The book's further objective is to ensure that there can be no recourse to ‘a generational narrative that sees queer transcend feminism’ (p. 144). For example, in the enthusiastic reception of Alison Bechdel's graphic narrative, Fun Home, McBean identifies a trend in commentary that prioritises queerness at the expense of feminist legacies that inform the book's style and composition. This is the main consequence the author sees in scholarship that advances in an inherently progressivist register: it risks ‘a linear, generational narrative where literary and cultural objects that are “queer” need not be considered through feminism’ (p. 144).
To confess: I never seriously thought of queer theory as a linear successor to feminism. Perhaps this is the result of a unique formation of which I am part as a graduate and former faculty member of the Department of Gender and Cultural Studies at The University of Sydney, where queer politics is essential to the traditions of feminist theory taught and practiced. McBean suggests that, at least in certain circles of academic practice, queer may have supplanted feminism as the theoretical heritage most likely to offer emancipation from normativity, especially where this is understood, in Edleman's terms, as ‘reproductive futurism’ (investing optimism in the next generation).
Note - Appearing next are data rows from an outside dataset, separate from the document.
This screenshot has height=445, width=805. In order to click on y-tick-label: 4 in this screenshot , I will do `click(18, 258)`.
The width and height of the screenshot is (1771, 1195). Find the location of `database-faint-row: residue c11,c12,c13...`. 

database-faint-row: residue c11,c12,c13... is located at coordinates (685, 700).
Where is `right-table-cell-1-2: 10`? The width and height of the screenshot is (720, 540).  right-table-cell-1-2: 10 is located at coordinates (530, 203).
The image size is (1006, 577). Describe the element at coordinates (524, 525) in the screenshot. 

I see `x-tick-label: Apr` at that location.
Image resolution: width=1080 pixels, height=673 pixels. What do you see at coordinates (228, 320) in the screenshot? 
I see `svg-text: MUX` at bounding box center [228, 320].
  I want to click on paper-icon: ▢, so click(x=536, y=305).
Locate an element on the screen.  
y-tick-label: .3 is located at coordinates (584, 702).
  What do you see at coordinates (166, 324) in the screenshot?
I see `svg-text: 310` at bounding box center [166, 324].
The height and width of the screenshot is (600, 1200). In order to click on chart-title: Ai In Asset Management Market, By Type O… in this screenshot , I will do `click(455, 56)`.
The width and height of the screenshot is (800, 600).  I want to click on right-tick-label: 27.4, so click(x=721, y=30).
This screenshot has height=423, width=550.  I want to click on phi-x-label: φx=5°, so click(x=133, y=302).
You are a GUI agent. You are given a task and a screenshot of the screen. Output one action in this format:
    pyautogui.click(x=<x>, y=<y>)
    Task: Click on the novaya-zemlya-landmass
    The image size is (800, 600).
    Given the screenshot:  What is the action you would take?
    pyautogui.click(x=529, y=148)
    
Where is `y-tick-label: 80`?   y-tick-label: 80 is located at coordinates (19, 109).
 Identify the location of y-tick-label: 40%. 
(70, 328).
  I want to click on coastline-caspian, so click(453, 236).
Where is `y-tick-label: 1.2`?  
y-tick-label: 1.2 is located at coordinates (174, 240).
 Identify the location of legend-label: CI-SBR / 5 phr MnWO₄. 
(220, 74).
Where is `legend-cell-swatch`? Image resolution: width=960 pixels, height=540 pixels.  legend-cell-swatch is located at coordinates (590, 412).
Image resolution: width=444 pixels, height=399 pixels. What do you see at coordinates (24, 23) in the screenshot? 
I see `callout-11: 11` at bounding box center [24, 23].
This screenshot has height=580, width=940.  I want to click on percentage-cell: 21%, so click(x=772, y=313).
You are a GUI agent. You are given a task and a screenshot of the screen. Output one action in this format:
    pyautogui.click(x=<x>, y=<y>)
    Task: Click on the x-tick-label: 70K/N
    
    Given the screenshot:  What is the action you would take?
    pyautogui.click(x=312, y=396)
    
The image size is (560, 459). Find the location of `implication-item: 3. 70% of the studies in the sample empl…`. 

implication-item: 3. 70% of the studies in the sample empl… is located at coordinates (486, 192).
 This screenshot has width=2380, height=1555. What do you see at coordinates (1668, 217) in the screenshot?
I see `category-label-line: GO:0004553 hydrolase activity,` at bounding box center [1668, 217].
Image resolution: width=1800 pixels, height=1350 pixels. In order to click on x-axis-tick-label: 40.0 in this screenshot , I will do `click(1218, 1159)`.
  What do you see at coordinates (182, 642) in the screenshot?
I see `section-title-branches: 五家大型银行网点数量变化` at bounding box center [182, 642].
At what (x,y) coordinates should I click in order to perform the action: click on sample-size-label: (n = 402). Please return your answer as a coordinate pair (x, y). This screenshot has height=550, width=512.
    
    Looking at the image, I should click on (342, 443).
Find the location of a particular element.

As McBean notes, the rise of so-called post-feminism shows how economic and political opportunists have sought to erase women's grievances by asserting that equity claims have already been answered (McRobbie, 2009).
On a personal level, my exposure to and involvement in riot grrrl at a young age in another hemisphere confirms McBean's view that feminism allows alternative sites of cultural practice across time and space —openings and opportunities to see and hear about worlds beyond the here and now. Reading this delightful book, I started remembering moments from my childhood that have started to make more sense in light of its analysis. As a kid growing up on a farm at the bottom of the world, I engaged in a range of amusements to relieve isolation. Some of these experiments are common enough, like dressing up in my parents’ clothes, as McBean mentions in her reading of Bechdel's Fun Home. What I hadn't really thought about until now is how the visual evidence of my dressing up, the photos I now have at hand, reflect a preference for dressing in my father's clothes more than my mother's. McBean's account of Bechdel, ‘Learning to See’, explains the power of the graphic novel's reliance on these visually representative memories, like family photos, that capture past selves for future reflection. Thanks to McBean's illuminating reading, I can now recognise an identity that linear time and heteronormative logic might otherwise dismiss as immature, irrelevant or forgettable.
Overall, this thoughtful analysis of feminism forced me to confront and freshly examine my own histories of acquiring gender and sexual identity, and for this I am grateful. McBean's work will make many of us newly inspired to celebrate the forms of belonging and relief that both queer and feminism provide as categories of escape from the familiar storytelling modes, genres and, above all, times that mainstream culture takes for granted.